The baseline characteristics of the sample are summarized in table 1. The median age was 70 [60-76] years, 61% were men, and 74.4% had LVEF <50%. During a median follow-up of 2.7 [interquartile range, 1.8-3.7] years, 101 (32.2%) patients died. A stepwise increase was observed in mortality rates (every 10 person-years) from the lower to the upper indexed PA diameter quartiles: 0.49, 1.07, 1.24, and 2.02 for Q1, Q2, Q3, and Q4 respectively (P <.001). This increased risk was observed from the start of follow-up and remained constant (figure 1A).
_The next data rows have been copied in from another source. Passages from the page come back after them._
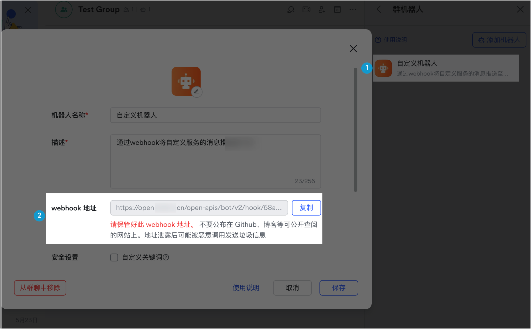Save the bot settings with 保存
The width and height of the screenshot is (531, 329).
coord(339,288)
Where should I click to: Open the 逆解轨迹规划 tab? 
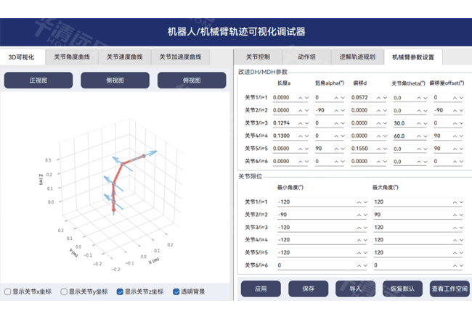point(357,57)
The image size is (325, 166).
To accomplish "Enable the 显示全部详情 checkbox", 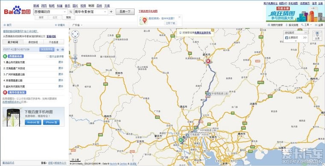I will click(47, 56).
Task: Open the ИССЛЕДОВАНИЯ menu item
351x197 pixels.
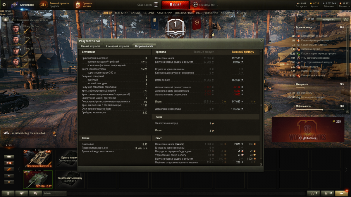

In the multivariate analysis, indexed PA diameter was linearly associated with a higher risk of mortality (hazard ratio=1.07; 95% confidence interval [95%CI], 1.03-1.12; P <.001 per 1-mm/m2increment), as observed in figure 1B. Adding indexed PA diameter to the baseline multivariate models led to significant reclassification (net reclassification improvement=0.324; 95%CI, 0.050-0.610). The correlation between sPAP and indexed PA diameter was positive and weak (r=0.16; P=.048). Two sensitivity analyses included the same covariables plus sPAP, indexed volumes, and right ventricular ejection fraction, showing that indexed PA diameter continued to behave as a parameter independently associated with a higher risk of death.
At present, there is considerable interest in the search for new noninvasive imaging parameters allowing reliable, reproducible PH calculation in patients with HF. Various cMRI-based noninvasive methods have been recently proposed for PH estimation and have shown prognostic value, among them several right-side parameters, although none of them have been clearly confirmed.3 This study is the first in the literature to show a strong positive association between indexed PA diameter and the long-term risk of death in a hospitalized population with AHF. It has been postulated that patients with higher indexed PA diameter values are more likely to experience pulmonary vasculature remodeling and, therefore, combined PH. Our data support measuring indexed PA diameter in all patients with HF who have undergone cMRI, in view of its usefulness for risk stratification. However, this is an observational single-center study, and future research is needed to confirm the usefulness and precision of indexed PA diameter, as well as invasive studies to correlate indexed PA diameter with hemodynamic pulmonary parameters and to define the hemodynamic phenotype most closely corresponding to high indexed PA diameter values. Additionally, there are limitations inherent to cMRI, such as scanner availability or tolerance of the decubitus position by AHF patients.
In conclusion, in patients with AHF, increased indexed PA diameter on cMRI is strongly associated with increased long-term mortality risk.